Professor Allen's project: Brain-Computer interface for robotic grasping. Subject (top left) uses a brain-computer interface device to move a robotic hand in a simulation window (lower left). The simulation object is acquired and registered from the real physical object via a range scan of the object on the table (top middle). The simulator can suggest sample stable grasps, and the subject can then send this grasp to the physical robot grasping system (top and bottom right) to grasp the object.

Professor Peter Allen won a pair of grants, including a $1.2 million award over five years for his project, “Assistive Robotics for Grasping and Manipulation Using Novel Brain Computer Interfaces.”

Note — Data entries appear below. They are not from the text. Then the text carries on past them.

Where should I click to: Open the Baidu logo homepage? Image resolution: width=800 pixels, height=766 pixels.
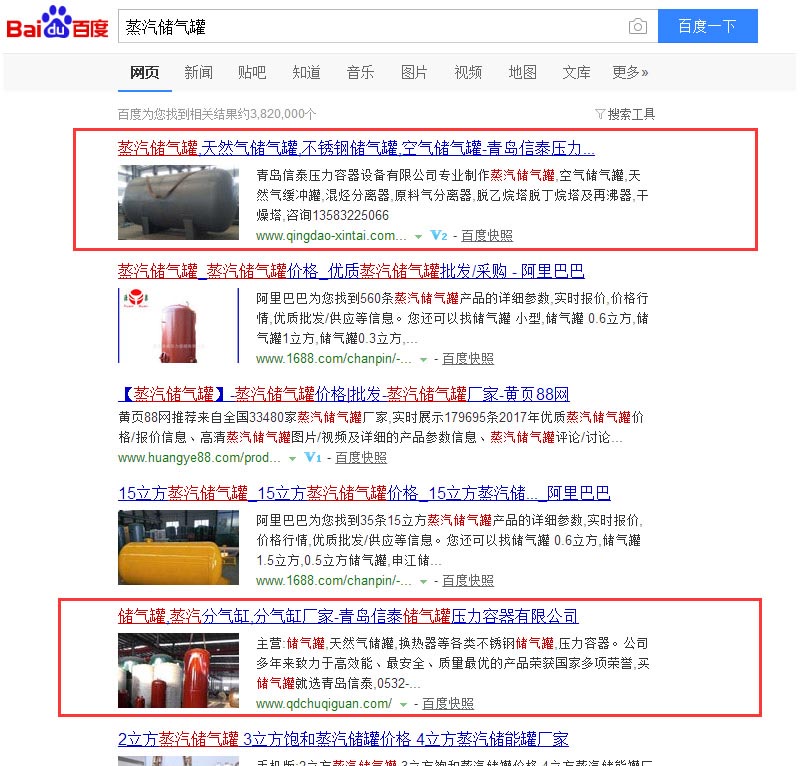pyautogui.click(x=57, y=22)
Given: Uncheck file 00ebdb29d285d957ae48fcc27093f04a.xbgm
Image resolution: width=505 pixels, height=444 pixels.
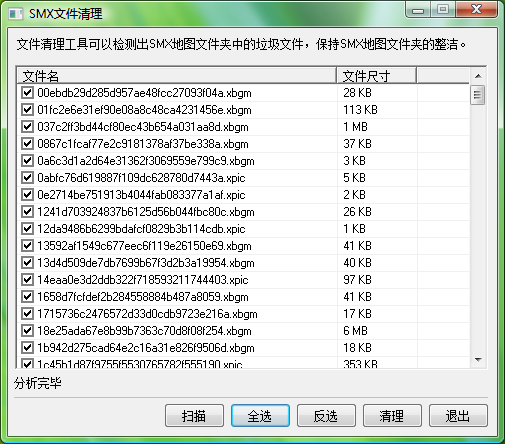Looking at the screenshot, I should (27, 93).
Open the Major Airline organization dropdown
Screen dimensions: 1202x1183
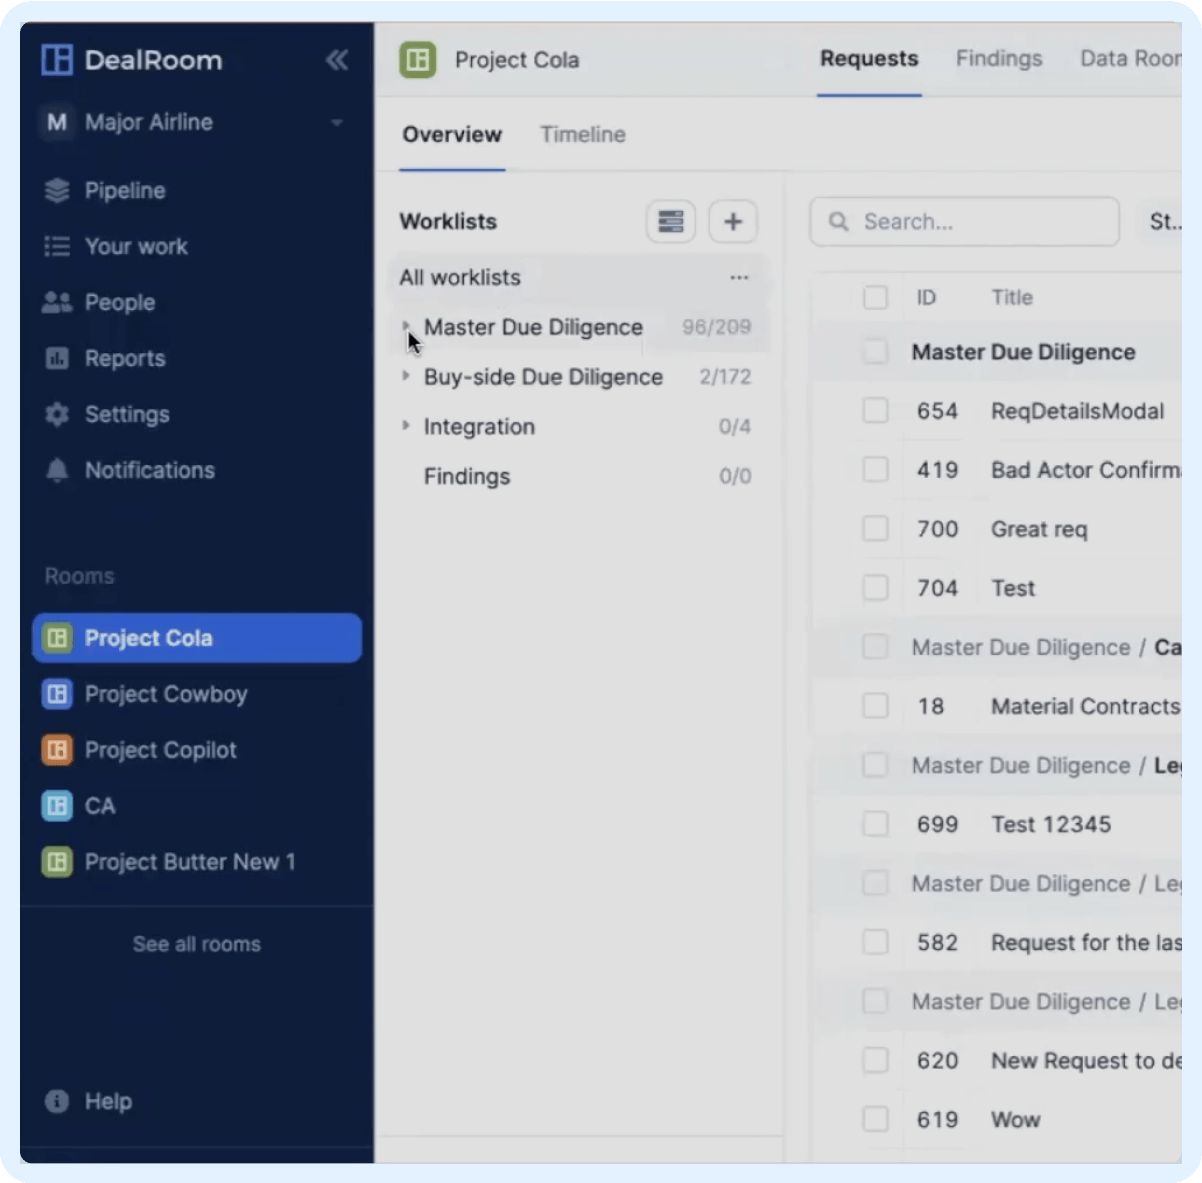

Allen is the principal investigator on the project, which includes co-principal investigators Joel Stein, Simon Baruch Professor and Chair of the Department of Rehabilitation and Regenerative Medicine in Columbia’s College of Physicians and Surgeons, and Sanjay Joshi, an associate professor in the Department of Mechanical & Aerospace Engineering at the University of California, Davis.

The collaborative project brings together a trio of researchers from the fields of signal processing (Joshi), rehabilitative medicine (Stein), and robotic grasping (Allen), to create an assistive robotic system that will allow severely disabled patients to control a robot arm/hand system to perform complex grasping and manipulation tasks using novel brain muscle computer interfaces.

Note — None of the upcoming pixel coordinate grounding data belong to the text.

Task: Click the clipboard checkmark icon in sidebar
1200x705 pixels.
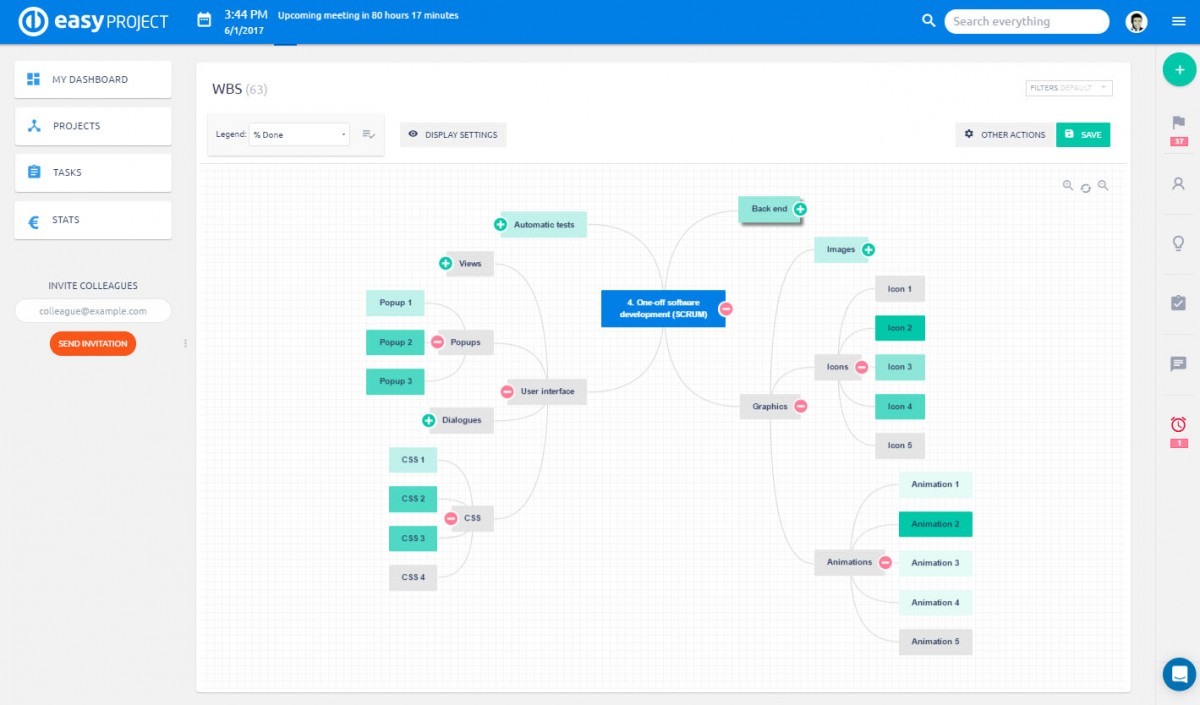Action: click(1178, 303)
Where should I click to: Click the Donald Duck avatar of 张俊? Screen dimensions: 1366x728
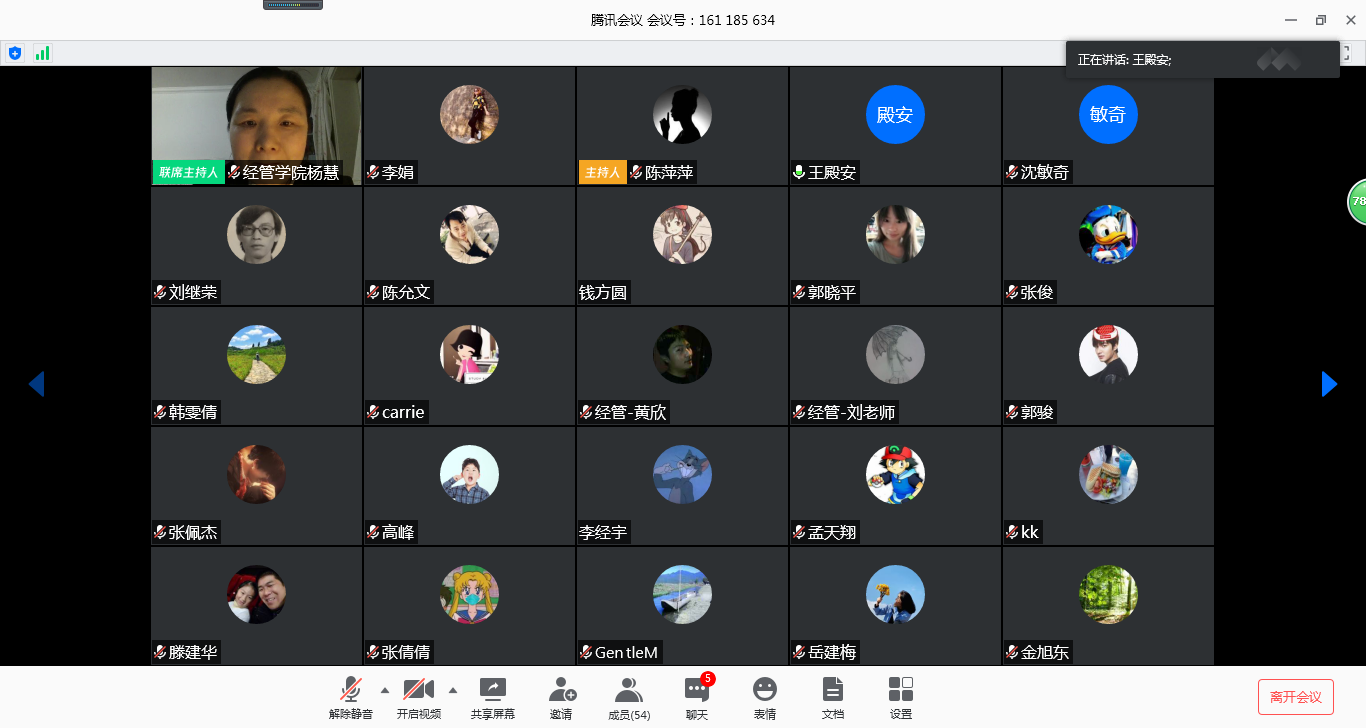coord(1108,235)
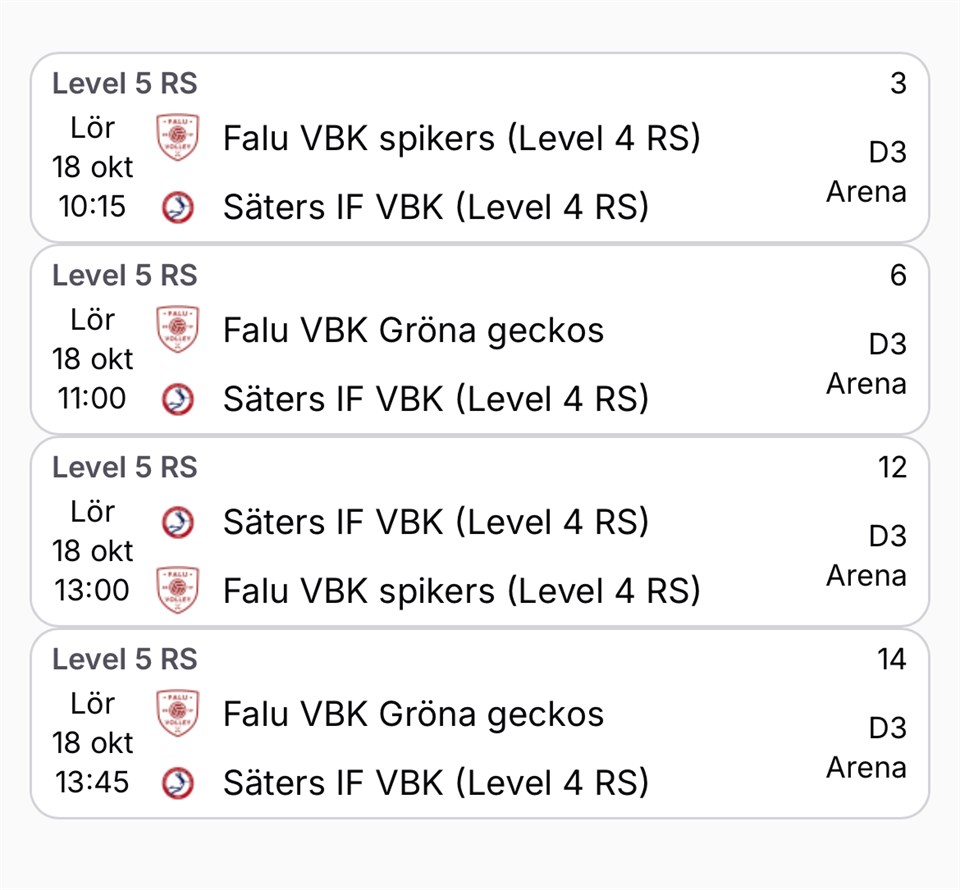Viewport: 960px width, 890px height.
Task: Click Falu VBK logo in 13:45 match
Action: (x=178, y=714)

With Associate Professor Eitan Grinspun, Allen has also won a $499,000, three-year grant for their joint project titled, “Dexterous Manipulation Using Predictive Thin-Shell Modeling.”

Efficient clothing simulation: Professor Grinspun developed a fast manifold projection algorithm for integrating constrained equations of motion, and applied this algorithm to the modeling of inextensible (non-stretchy) fabric. Using constraints in place of elastic forces, they can compute the motion of worn garments such as silk and denim in less time and with increased fidelity.

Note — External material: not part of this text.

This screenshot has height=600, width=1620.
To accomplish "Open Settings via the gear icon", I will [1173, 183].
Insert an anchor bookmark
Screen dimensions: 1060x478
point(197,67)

They will use offline simulation to predict states of deformable objects modeled as thin-shells (i.e. cloth, fabric, clothing) that can then be recognized by a robotic vision/grasping system to pick up and manipulate these objects. This project includes a significant step forward in the synthesis of state-of-the-art numerical computation of plasto-elastica with a database-driven manipulation approach to allow robots to manipulate deformable objects.

Associate Professor Jason Nieh won a pair of four-year grants, including a $783,000 single investigator NSF grant for “A Virtual Smartphone and Tablet System Architecture.” The research will develop novel virtualization technologies for running multiple virtual phones or tablets on the same physical smartphone or tablet device. Users, who today are forced to carry separate work and personal phones, can instead use the technology to only carry one phone that has work and personal virtual phones that are securely isolated from one another (watch a video demonstration here). A key feature of the technologies is that they are lightweight and fast. For example, each virtual phone can run any of the applications from Google Play, including 3D graphics-intensive games, with no visible performance difference from native hardware. Nieh’s paper on one aspect of the smartphone research won the prestigious Best Paper Award at the most recent Association for Computing Machinery Symposium on Operating Systems Principles. The symposium is the world’s premier forum for researchers on the latest advances in software systems technology.

With Assistant Professor Junfeng Yang, Nieh has also won an $800,000, four-year NSF grant for “RacePro: Automatically Detecting API Races in Deployed Systems.” Their research investigates the detection of application programming interface (API) races, which occur when multiple threads or processes access a shared resource via an API race without proper synchronization. This research studies and automatically detects for the first time an important class of races that has a significant impact on software reliability, which increasingly affects everyone, whether or not they use computers. Technologies developed will help application developers detect insidious software defects, enabling more robust, reliable, and secure software infrastructure.

Professor Kenneth Ross won a $499,996, three-year NSF grant to study improving database processing using graphics processors. Such processors offer more parallelism and higher memory bandwidth than more common central processing units (CPUs). This project aims to take advantage of these properties by developing a system to efficiently process database queries, which would have wide-ranging impact on the efficiency of many enterprises that employ database systems for analytics.